- **TASK**:
Each line of the records has to be copied exactly, though the pictures must be left out.

- **TASK INPUT**:

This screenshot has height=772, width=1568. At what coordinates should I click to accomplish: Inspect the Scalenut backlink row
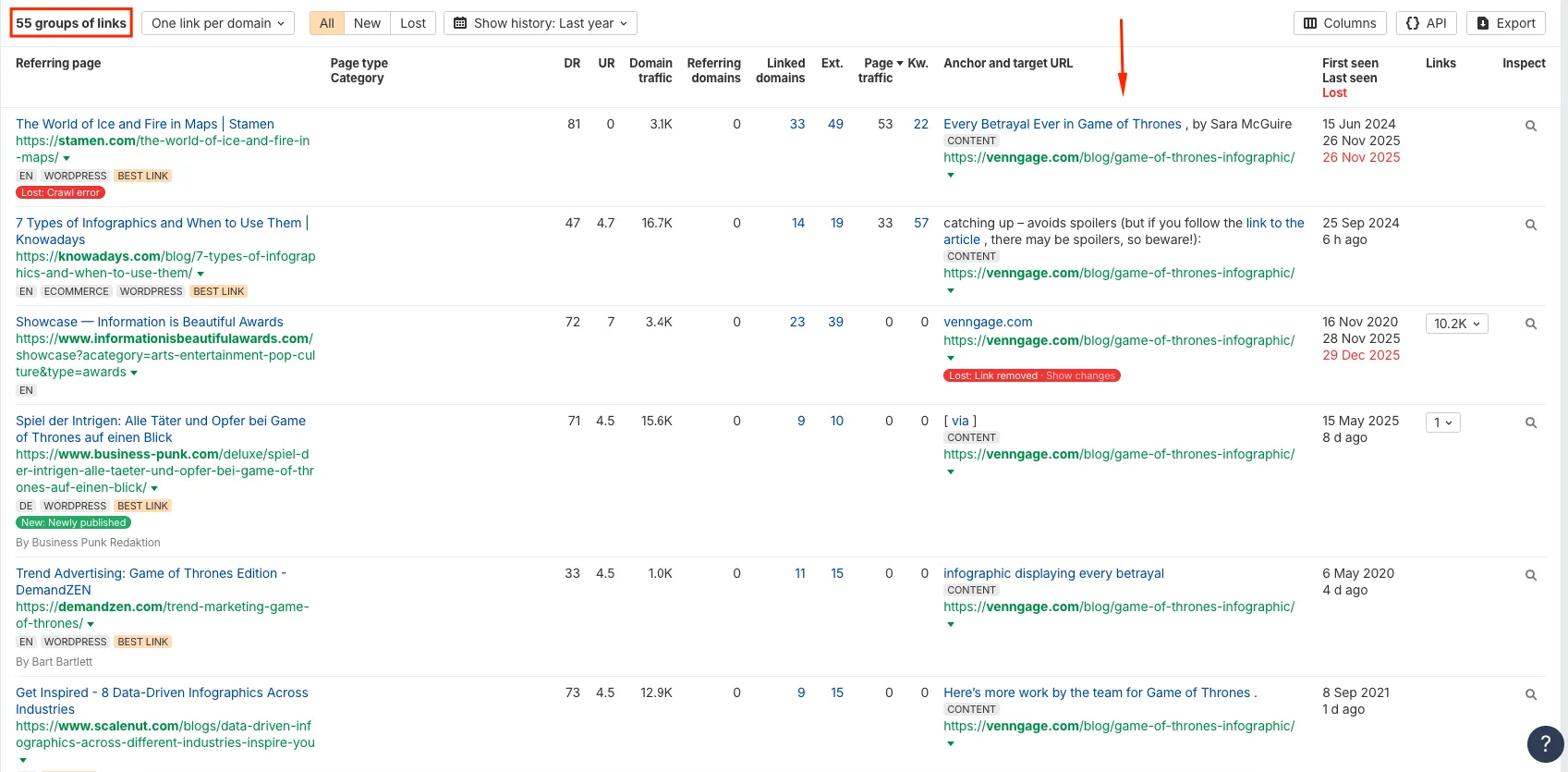point(1530,694)
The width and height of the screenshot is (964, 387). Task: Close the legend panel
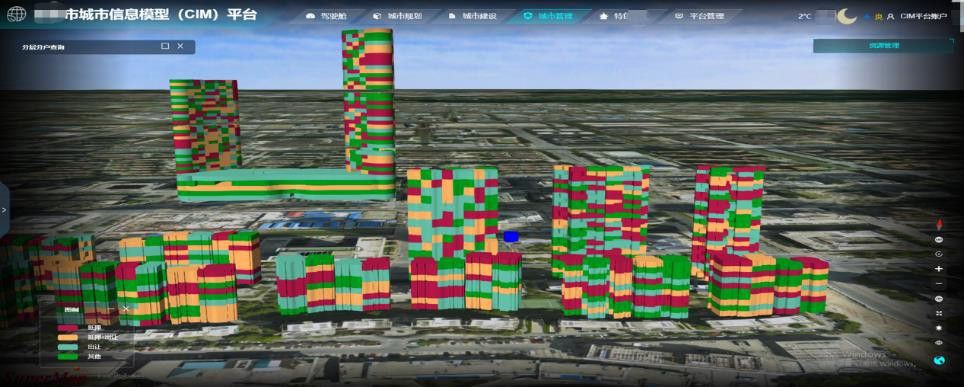coord(125,308)
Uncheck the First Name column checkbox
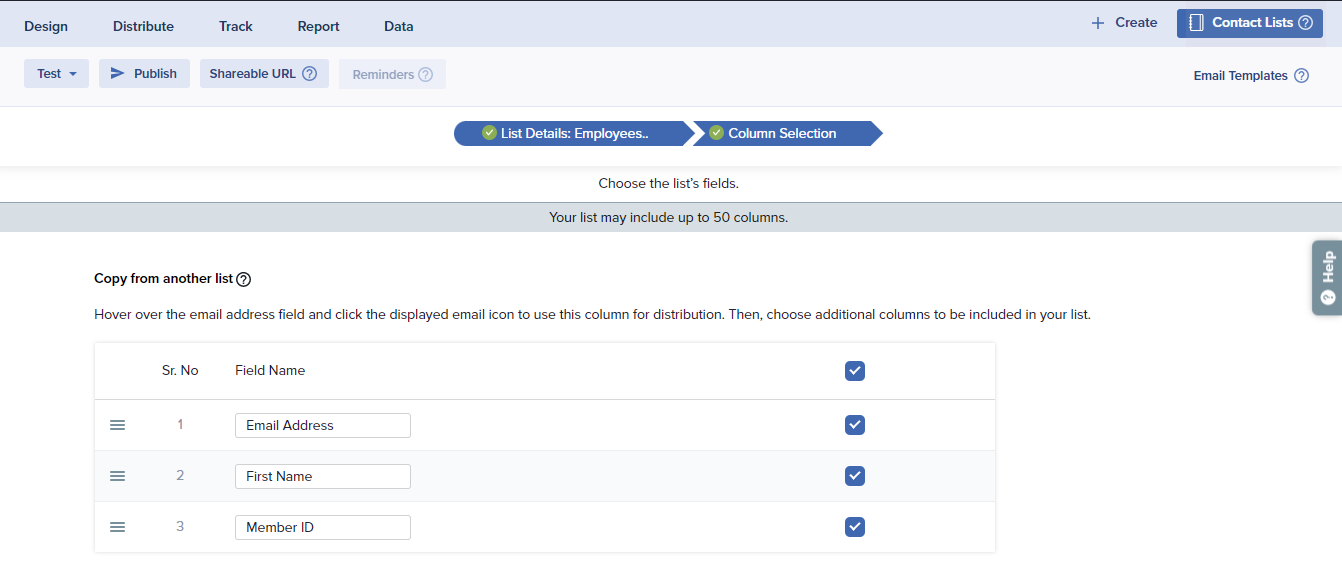1342x569 pixels. coord(854,476)
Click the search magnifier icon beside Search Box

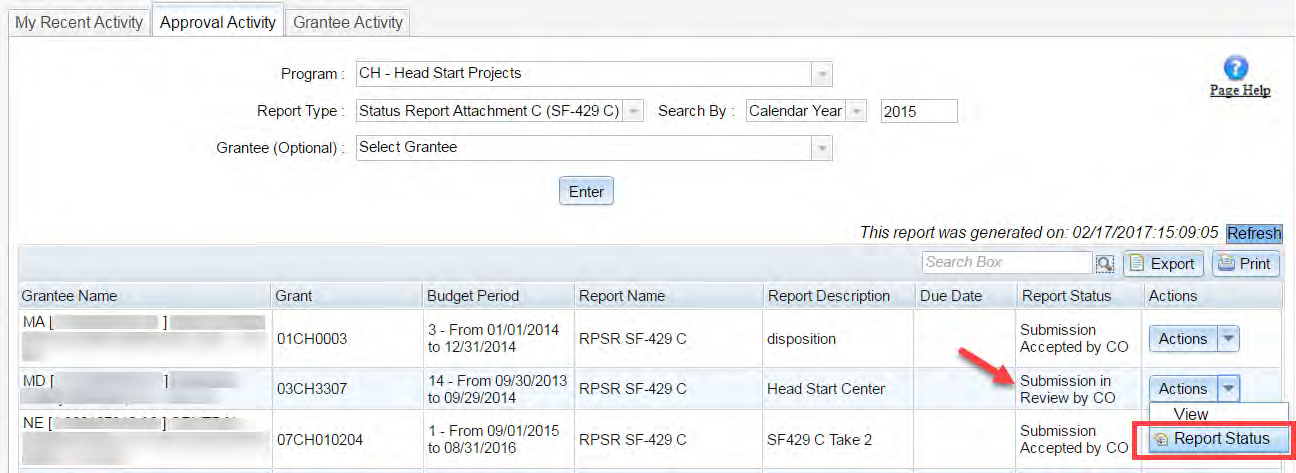[1104, 263]
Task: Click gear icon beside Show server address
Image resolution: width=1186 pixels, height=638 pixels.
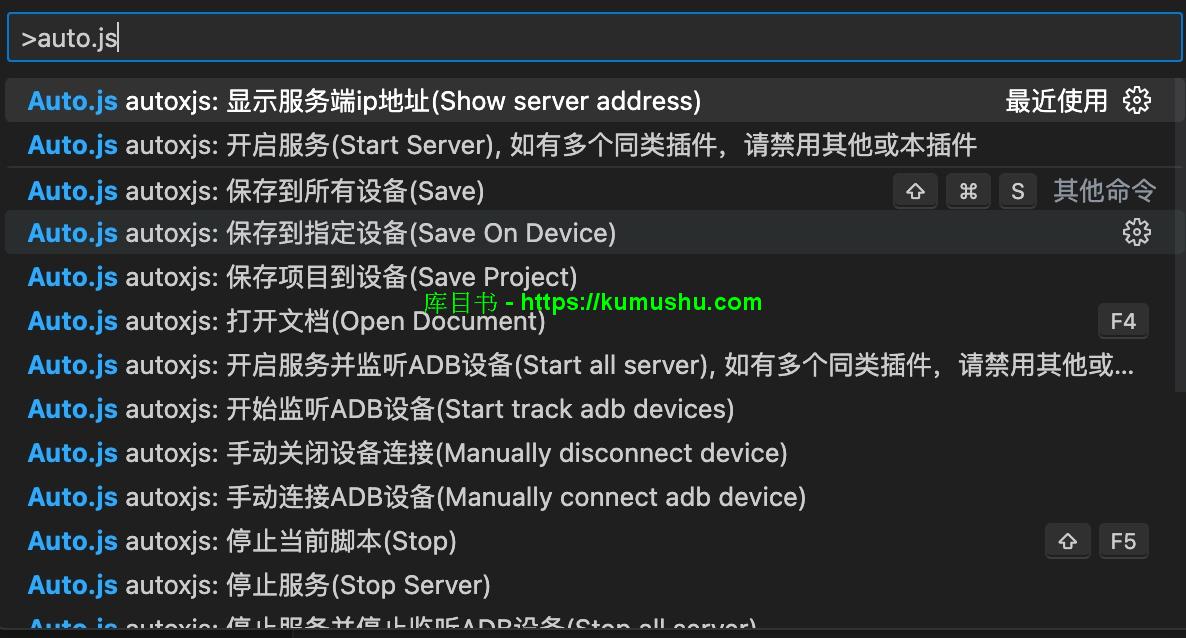Action: (x=1136, y=101)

- **WRITTEN SOLUTION**:
This screenshot has height=772, width=1568. At what coordinates should I click to accomplish: Inspect the Scalenut backlink row
point(1530,694)
The width and height of the screenshot is (964, 387). Task: Close the legend panel
coord(125,308)
Uncheck the First Name column checkbox
1342x569 pixels. coord(854,476)
Click the search magnifier icon beside Search Box

[1104, 263]
Task: Click gear icon beside Show server address
Image resolution: width=1186 pixels, height=638 pixels.
Action: (x=1136, y=101)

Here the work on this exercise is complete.